Home COMMONWEALTH vs. JOSE A. PARAPAR (and a companion case [Note 1]).

404 Mass. 319

December 5, 1988 - March 13, 1989

Middlesex County


A Superior Court judge incorrectly allowed criminal defendants' motions to suppress evidence seized pursuant to a warrant issued on the basis of information provided by a confidential informant, where the informant's knowledge was based on his personal observations, where his veracity was demonstrated by his statements against penal interest, and where the extensive detail in the informant's statements, verified by police, indicated the reliability of his information. [321-324]
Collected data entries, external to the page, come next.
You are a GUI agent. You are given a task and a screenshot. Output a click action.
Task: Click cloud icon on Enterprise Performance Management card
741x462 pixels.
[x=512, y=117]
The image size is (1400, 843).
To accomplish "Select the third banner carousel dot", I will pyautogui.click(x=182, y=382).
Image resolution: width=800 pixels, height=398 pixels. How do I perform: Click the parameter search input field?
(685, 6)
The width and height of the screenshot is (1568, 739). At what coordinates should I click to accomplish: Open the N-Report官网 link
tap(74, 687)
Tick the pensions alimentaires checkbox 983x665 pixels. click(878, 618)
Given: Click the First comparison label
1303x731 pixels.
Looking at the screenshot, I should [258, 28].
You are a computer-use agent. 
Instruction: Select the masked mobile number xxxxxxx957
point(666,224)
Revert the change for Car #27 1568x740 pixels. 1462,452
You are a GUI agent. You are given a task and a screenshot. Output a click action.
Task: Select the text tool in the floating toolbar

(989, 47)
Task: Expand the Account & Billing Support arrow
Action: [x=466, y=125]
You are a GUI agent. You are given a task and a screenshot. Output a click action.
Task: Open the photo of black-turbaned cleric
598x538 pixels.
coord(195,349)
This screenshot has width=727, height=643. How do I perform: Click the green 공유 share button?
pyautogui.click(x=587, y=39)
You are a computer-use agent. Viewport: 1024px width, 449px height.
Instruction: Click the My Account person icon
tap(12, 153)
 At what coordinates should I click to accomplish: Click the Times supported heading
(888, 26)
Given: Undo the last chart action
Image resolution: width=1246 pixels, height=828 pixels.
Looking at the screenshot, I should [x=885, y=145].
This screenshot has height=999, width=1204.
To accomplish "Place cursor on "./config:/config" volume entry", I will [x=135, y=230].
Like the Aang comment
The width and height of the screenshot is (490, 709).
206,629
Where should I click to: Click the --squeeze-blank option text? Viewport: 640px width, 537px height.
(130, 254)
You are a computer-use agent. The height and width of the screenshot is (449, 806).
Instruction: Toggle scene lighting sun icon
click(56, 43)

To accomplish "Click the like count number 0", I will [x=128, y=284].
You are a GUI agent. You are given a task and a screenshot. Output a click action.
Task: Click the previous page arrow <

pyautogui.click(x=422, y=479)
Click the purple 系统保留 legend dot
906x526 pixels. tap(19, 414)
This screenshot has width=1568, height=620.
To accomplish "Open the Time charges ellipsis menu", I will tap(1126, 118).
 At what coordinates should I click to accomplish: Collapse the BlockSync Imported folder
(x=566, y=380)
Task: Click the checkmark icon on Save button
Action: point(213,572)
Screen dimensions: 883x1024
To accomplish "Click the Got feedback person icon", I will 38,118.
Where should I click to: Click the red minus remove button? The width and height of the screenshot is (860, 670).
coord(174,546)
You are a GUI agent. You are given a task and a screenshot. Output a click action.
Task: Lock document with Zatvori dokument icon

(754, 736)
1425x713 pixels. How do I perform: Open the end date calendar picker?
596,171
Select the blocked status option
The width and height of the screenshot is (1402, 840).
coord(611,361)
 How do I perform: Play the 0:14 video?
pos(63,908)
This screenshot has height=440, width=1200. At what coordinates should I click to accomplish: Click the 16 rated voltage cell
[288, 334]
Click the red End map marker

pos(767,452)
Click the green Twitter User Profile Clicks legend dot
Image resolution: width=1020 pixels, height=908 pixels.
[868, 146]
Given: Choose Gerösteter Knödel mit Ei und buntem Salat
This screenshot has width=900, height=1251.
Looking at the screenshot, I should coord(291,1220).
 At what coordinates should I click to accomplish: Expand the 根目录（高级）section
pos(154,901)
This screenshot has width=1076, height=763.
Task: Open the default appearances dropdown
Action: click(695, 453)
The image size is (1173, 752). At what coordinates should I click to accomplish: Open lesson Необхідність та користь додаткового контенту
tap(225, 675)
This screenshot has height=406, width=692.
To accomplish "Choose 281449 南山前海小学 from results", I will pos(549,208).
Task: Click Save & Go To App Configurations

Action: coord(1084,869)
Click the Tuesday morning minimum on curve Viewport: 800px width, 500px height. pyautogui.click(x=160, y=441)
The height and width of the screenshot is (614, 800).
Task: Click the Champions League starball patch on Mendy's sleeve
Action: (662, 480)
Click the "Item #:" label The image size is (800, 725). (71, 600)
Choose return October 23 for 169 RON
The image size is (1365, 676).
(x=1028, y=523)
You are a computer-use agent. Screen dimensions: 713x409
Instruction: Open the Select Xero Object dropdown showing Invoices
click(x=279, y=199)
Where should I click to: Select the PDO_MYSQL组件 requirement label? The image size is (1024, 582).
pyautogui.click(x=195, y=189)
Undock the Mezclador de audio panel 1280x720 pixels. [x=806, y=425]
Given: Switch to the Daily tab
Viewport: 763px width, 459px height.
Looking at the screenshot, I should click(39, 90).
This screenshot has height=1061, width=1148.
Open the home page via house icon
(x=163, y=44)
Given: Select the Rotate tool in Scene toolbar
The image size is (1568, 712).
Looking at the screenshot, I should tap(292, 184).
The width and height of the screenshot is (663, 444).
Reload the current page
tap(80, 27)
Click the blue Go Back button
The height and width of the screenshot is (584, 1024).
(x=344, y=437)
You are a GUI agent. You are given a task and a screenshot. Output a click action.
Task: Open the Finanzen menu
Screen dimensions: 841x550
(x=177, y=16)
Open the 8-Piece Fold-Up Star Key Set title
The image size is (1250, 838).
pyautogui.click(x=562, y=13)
INDICTMENTS found and returned in the Superior Court Department on October 14, 1987.

A pretrial motion to suppress evidence was heard by Guy Volterra, J.

An application for leave to appeal was granted in the Supreme Judicial Court for the county of Suffolk by Liacos, J., and the appeal was reported by him.

Marc C. Laredo, Assistant Attorney General (Kevan J. Cunningham, Assistant Attorney General, with him) for the Commonwealth.

Manny Daskal for Jose A. Parapar.

Richard Landrigan for Israel Acosta, was present but did not argue.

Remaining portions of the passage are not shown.